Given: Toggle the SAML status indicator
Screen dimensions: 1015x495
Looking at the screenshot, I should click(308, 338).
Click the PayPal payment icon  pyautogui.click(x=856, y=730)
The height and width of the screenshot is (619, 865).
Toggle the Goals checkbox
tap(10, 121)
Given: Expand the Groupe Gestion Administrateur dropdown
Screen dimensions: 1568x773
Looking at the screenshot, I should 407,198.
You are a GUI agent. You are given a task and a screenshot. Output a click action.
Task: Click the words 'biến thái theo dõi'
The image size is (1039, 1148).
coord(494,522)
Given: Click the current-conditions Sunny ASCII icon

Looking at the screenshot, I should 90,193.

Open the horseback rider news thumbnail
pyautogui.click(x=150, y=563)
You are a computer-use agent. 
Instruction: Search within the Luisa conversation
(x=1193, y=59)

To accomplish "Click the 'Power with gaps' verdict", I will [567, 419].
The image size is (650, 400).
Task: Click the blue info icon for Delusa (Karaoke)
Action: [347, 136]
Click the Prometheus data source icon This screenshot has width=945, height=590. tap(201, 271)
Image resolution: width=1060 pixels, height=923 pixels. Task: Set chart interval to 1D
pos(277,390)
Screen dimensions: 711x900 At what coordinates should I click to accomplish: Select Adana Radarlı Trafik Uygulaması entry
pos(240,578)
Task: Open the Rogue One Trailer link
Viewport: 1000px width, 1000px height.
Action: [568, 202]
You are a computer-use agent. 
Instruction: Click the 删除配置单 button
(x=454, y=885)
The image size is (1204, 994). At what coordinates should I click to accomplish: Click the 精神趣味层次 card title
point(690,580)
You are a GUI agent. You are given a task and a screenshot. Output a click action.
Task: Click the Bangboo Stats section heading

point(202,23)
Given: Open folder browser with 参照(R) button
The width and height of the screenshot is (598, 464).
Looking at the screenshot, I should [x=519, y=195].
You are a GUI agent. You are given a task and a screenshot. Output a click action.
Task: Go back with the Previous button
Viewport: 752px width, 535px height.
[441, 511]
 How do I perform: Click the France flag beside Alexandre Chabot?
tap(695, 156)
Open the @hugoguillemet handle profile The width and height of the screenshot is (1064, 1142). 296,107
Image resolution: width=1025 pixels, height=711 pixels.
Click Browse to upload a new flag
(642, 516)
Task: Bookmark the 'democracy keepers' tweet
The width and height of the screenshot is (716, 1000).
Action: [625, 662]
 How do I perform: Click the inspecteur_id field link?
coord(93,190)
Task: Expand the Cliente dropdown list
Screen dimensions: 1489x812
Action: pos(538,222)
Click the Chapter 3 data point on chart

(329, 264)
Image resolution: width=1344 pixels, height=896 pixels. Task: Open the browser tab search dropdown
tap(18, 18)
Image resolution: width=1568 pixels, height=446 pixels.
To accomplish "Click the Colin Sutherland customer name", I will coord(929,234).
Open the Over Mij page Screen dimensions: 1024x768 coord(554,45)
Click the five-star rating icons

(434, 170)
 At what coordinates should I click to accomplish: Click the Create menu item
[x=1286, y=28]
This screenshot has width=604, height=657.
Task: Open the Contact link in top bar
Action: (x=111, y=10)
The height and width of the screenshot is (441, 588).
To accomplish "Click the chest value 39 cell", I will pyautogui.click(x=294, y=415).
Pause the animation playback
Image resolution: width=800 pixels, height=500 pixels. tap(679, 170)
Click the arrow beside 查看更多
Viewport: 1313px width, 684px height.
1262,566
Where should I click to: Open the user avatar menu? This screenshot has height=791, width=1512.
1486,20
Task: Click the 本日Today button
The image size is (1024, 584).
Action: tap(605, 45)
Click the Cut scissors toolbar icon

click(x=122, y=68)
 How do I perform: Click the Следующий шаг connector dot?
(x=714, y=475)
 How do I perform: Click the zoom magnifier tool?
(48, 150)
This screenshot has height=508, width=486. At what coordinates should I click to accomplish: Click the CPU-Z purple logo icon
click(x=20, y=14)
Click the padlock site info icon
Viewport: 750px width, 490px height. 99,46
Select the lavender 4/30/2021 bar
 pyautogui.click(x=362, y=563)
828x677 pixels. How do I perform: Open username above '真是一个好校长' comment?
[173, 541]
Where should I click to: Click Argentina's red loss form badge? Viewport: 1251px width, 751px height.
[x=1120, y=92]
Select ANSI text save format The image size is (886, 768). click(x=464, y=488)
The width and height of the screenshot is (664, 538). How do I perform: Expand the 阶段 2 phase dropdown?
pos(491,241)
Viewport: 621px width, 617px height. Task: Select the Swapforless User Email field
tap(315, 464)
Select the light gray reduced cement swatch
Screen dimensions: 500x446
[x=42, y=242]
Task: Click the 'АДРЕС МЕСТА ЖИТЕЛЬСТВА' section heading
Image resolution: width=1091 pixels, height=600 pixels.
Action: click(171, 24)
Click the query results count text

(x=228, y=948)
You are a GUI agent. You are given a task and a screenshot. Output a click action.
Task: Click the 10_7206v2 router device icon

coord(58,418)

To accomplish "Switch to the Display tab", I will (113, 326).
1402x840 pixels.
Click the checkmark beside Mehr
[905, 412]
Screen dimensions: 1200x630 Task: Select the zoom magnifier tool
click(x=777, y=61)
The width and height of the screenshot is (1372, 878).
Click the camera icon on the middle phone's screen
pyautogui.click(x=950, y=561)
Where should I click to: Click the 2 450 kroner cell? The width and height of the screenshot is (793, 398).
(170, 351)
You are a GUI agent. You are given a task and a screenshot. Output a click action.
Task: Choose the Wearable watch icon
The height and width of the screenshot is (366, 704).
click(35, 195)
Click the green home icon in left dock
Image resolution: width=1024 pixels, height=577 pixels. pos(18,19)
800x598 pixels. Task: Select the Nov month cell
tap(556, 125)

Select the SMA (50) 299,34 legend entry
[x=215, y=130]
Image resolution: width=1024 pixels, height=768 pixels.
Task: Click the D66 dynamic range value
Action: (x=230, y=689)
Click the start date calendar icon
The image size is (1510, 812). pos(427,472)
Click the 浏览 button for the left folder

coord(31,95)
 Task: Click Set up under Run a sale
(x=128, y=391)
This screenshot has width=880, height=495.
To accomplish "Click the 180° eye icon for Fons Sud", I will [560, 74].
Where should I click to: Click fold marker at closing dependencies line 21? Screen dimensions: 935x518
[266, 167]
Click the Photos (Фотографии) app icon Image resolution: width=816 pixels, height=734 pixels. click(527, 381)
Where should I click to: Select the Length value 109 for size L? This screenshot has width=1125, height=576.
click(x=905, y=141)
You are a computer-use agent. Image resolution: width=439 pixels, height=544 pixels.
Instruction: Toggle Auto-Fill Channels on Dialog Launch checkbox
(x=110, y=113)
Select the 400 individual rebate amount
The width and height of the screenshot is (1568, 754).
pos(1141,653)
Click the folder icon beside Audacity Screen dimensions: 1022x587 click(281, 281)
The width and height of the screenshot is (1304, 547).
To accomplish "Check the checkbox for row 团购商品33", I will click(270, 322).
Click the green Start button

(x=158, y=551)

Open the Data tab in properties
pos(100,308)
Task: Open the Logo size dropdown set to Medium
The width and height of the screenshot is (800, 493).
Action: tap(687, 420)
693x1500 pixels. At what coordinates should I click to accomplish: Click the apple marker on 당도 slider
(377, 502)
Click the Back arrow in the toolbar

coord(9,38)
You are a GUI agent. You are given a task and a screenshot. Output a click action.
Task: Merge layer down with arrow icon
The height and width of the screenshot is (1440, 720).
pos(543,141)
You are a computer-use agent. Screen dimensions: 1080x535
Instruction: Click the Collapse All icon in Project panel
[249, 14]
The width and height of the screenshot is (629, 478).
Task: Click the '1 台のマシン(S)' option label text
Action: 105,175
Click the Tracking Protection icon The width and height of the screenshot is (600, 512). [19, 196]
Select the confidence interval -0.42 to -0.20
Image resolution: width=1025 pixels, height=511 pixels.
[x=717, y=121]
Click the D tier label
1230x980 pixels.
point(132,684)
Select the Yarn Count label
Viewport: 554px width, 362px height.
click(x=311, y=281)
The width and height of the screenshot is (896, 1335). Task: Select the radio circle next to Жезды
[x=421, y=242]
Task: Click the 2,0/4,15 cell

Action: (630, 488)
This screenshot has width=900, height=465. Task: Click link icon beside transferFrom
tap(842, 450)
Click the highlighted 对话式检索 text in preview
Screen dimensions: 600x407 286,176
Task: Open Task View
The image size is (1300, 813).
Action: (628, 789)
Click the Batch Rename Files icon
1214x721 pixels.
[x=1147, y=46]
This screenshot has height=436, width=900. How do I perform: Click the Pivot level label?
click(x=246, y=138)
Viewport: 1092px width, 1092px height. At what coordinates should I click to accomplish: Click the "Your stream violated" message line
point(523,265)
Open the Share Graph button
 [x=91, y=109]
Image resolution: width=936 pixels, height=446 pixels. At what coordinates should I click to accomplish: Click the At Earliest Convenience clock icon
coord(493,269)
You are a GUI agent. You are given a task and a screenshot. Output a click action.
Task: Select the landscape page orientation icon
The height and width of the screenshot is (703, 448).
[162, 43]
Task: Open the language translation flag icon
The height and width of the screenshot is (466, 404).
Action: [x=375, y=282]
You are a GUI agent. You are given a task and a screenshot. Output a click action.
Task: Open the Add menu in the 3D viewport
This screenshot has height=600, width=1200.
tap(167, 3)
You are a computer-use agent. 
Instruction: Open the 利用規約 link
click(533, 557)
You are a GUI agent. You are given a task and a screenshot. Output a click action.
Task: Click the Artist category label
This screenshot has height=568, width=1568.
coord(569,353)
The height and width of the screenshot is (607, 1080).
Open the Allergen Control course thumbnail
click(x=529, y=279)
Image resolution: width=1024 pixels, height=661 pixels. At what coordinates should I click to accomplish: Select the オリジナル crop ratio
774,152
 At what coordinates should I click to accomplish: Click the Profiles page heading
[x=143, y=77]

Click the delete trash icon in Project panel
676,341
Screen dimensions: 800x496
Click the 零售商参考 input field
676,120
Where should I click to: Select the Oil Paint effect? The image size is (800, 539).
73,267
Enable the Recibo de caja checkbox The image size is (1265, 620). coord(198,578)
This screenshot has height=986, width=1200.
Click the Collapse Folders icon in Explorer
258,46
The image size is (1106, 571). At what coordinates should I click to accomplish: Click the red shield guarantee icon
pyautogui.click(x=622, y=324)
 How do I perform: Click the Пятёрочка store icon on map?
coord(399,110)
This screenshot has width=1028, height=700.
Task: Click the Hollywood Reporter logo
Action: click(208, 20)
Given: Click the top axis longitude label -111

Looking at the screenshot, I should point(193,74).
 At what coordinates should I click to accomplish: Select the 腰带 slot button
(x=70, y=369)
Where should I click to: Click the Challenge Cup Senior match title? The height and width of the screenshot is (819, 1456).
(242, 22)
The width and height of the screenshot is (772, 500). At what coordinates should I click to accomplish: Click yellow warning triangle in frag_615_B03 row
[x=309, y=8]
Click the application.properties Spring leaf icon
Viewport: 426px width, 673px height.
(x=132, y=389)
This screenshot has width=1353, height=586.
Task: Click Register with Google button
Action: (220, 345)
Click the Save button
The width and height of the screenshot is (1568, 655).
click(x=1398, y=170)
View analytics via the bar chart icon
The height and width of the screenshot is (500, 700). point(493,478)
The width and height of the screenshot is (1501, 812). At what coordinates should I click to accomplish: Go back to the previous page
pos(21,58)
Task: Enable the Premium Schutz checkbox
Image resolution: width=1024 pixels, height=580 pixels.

━━━━━━━━━━

*About this task*.
Would you copy out every line in the records that includes the string "Enable"?

*Written answer*.
Enable the Recibo de caja checkbox The image size is (1265, 620). coord(198,578)
Task: Enable the Premium Schutz checkbox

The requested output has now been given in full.